#### Problem requirements
After finding the line with "Task: Click the globe public access icon" in the entries below, retype exactly each line from there through the line with "Task: Open the chat list overflow menu", including that final line.

#### Source data
○ ○ ○ ○

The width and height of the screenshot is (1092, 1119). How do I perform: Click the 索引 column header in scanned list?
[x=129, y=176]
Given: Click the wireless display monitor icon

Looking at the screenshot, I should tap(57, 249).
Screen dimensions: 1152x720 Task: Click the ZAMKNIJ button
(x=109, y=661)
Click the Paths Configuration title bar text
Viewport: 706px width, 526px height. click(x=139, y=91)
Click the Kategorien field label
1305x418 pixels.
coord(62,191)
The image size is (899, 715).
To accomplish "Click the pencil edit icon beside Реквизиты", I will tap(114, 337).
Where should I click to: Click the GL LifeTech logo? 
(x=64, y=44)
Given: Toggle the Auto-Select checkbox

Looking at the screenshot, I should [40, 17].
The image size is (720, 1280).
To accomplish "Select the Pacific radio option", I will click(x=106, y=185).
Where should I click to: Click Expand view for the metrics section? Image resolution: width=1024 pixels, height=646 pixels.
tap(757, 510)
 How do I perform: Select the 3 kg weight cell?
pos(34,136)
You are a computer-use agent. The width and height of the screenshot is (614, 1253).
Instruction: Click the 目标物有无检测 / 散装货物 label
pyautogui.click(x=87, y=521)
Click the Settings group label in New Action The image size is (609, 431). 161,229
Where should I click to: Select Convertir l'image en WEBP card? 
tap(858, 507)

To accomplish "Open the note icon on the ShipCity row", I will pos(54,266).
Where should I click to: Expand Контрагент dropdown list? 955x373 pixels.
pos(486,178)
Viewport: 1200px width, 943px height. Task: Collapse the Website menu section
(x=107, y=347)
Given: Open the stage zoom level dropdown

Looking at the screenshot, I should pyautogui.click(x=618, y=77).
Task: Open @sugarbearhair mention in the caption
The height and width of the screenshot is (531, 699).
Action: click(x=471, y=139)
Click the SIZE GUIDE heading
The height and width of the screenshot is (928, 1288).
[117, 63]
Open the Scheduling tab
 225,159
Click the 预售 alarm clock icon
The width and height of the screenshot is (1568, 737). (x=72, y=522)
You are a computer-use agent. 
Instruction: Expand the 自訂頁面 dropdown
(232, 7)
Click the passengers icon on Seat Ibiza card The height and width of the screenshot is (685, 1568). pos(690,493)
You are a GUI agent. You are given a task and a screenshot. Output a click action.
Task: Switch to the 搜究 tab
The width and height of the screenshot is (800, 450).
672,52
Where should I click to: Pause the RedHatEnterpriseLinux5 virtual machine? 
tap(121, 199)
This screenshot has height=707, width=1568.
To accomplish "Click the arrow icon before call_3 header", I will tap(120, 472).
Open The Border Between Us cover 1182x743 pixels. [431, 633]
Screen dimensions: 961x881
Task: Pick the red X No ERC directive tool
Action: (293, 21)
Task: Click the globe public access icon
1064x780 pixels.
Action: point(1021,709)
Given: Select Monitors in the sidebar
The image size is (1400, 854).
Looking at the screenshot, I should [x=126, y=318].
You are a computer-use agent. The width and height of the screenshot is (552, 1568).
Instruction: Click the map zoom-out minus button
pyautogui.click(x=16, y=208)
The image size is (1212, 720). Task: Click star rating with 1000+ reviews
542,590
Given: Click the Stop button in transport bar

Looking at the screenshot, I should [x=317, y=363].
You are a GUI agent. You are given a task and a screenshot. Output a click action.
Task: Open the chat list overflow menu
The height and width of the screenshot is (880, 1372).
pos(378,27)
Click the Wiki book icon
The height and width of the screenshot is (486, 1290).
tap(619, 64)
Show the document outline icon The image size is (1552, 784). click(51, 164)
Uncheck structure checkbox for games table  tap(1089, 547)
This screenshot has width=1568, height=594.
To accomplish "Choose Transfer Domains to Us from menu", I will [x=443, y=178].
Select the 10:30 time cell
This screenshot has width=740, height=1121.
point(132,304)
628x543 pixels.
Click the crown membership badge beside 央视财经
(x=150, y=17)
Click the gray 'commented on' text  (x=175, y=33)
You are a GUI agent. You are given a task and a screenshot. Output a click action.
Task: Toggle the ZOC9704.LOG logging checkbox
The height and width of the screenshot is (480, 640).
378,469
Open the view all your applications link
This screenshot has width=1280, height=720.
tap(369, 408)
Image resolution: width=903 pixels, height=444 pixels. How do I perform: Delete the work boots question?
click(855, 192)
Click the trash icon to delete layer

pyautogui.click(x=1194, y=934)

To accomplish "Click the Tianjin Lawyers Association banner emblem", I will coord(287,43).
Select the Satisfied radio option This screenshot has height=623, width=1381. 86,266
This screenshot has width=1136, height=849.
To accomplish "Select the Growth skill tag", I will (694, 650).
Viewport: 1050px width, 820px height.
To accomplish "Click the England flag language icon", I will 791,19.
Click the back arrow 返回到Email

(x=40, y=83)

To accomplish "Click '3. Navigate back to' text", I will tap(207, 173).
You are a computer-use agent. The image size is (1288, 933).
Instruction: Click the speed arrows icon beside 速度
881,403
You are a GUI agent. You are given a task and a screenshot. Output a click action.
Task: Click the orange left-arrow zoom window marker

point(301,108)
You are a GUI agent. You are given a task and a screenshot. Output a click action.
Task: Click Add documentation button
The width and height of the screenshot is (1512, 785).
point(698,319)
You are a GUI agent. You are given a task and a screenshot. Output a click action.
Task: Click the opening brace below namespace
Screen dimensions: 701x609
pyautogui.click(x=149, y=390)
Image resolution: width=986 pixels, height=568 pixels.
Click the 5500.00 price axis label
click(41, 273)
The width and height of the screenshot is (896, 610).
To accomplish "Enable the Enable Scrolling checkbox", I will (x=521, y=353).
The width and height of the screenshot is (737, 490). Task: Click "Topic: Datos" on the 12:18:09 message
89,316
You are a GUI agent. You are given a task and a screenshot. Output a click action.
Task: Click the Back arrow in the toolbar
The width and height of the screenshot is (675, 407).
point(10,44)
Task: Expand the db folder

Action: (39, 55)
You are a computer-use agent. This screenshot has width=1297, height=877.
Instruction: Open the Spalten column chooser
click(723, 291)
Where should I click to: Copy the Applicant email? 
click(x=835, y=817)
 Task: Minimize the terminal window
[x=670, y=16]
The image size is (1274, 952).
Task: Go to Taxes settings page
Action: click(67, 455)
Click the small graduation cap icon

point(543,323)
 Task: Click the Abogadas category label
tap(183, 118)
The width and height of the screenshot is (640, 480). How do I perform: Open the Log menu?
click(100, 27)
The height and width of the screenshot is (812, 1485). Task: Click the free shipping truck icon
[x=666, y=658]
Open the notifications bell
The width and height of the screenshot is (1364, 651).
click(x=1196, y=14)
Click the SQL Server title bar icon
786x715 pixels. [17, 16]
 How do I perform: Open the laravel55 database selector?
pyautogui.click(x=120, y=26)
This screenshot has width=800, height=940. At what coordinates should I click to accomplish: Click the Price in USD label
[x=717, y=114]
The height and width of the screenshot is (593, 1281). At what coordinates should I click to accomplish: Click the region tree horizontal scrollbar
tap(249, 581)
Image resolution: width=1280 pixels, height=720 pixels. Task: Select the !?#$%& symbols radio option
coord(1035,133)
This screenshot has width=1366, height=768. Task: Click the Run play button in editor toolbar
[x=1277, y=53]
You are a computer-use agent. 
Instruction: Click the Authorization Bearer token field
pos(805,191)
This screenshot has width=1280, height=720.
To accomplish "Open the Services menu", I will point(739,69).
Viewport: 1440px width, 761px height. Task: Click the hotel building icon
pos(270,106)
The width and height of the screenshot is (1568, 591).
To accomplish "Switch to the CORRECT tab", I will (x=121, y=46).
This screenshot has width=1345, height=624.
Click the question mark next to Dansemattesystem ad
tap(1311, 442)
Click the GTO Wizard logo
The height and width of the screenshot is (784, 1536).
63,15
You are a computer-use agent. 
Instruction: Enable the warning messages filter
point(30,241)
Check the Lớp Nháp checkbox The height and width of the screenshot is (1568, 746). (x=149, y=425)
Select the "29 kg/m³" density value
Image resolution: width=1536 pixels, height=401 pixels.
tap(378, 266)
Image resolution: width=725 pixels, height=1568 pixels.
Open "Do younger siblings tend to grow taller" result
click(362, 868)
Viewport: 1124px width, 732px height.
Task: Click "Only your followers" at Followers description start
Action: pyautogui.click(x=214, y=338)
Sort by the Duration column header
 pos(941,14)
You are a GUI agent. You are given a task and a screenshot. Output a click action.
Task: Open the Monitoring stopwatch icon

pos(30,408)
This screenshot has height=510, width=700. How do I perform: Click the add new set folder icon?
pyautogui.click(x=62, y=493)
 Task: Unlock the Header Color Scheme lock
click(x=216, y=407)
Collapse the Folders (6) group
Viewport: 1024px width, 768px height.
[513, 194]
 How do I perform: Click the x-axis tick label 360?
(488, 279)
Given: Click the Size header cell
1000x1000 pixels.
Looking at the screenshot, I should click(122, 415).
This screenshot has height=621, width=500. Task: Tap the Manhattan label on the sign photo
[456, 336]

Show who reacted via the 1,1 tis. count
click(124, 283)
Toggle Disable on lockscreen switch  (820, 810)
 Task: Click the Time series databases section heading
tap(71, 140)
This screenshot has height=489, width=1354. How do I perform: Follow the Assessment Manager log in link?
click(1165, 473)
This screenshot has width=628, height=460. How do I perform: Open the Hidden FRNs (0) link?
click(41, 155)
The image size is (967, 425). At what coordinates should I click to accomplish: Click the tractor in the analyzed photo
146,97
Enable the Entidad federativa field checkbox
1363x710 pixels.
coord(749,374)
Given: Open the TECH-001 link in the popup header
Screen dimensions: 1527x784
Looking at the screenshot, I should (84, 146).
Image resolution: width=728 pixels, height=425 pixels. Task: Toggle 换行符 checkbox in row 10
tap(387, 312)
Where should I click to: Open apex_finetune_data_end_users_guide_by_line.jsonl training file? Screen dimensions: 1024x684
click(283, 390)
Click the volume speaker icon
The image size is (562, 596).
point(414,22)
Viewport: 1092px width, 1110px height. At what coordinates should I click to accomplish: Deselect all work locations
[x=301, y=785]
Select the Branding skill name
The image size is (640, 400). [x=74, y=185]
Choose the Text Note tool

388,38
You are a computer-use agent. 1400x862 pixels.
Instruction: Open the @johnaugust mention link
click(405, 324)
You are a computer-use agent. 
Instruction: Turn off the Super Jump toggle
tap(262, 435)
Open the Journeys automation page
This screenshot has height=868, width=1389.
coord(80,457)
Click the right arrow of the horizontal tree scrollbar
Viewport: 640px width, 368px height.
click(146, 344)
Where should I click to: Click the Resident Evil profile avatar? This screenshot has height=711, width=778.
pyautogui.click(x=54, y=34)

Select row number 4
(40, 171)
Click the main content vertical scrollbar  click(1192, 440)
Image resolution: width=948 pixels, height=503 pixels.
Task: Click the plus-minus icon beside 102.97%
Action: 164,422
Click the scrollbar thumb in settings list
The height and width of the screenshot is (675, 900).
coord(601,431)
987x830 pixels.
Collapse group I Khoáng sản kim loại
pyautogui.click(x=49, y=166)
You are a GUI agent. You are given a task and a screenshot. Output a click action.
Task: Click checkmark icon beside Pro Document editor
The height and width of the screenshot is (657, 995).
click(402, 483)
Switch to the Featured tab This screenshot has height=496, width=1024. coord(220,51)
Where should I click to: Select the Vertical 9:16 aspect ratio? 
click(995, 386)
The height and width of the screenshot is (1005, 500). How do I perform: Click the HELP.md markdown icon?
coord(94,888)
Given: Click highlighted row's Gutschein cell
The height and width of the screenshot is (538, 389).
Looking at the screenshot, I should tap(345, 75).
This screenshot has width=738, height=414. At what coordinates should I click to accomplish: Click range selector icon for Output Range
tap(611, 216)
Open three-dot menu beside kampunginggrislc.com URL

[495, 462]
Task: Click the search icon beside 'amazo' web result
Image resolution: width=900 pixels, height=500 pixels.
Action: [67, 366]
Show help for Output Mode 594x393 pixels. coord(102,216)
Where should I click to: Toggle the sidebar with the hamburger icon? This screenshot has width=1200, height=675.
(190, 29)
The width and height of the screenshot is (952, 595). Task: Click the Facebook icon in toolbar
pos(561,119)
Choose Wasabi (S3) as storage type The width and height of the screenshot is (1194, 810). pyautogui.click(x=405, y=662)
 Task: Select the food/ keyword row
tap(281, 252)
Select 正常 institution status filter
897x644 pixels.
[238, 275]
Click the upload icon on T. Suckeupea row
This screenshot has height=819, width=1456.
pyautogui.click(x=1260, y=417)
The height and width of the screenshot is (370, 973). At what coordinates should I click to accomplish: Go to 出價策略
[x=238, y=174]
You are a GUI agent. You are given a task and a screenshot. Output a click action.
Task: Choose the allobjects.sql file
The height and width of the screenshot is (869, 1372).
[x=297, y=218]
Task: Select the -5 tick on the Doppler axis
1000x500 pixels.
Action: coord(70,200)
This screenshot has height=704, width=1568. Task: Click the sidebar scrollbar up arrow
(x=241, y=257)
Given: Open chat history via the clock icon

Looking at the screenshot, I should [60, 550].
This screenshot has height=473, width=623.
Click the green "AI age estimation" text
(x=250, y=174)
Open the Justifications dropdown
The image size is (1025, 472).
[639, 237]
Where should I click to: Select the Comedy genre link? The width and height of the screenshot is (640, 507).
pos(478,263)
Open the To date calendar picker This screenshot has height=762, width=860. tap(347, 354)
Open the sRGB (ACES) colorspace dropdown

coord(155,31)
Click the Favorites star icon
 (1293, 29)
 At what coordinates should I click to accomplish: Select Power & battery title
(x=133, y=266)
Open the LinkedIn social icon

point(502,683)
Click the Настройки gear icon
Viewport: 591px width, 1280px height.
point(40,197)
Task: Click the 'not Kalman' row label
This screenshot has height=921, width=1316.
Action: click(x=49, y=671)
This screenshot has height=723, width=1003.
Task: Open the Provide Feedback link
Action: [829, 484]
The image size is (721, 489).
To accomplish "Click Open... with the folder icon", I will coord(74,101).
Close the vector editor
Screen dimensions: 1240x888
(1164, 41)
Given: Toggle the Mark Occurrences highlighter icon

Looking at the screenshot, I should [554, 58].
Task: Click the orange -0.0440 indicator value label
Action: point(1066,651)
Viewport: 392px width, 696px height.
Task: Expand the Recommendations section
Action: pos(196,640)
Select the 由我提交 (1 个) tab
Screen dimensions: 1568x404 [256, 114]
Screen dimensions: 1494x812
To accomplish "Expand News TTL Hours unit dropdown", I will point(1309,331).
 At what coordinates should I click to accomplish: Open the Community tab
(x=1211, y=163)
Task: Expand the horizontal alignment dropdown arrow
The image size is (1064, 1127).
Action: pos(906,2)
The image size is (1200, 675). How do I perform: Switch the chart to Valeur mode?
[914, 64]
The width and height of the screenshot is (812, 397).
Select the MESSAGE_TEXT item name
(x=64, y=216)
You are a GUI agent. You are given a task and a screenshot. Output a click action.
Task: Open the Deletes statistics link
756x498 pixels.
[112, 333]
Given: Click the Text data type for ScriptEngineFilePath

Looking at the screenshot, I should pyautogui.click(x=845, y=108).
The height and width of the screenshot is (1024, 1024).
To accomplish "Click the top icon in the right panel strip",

○ ○ ○ ○

#### Response
Task: Click the globe public access icon
1064x780 pixels.
Action: point(1021,709)
Given: Select Monitors in the sidebar
The image size is (1400, 854).
Looking at the screenshot, I should [x=126, y=318].
You are a computer-use agent. The width and height of the screenshot is (552, 1568).
Instruction: Click the map zoom-out minus button
pyautogui.click(x=16, y=208)
The image size is (1212, 720). Task: Click star rating with 1000+ reviews
542,590
Given: Click the Stop button in transport bar

Looking at the screenshot, I should [x=317, y=363].
You are a GUI agent. You are given a task and a screenshot. Output a click action.
Task: Open the chat list overflow menu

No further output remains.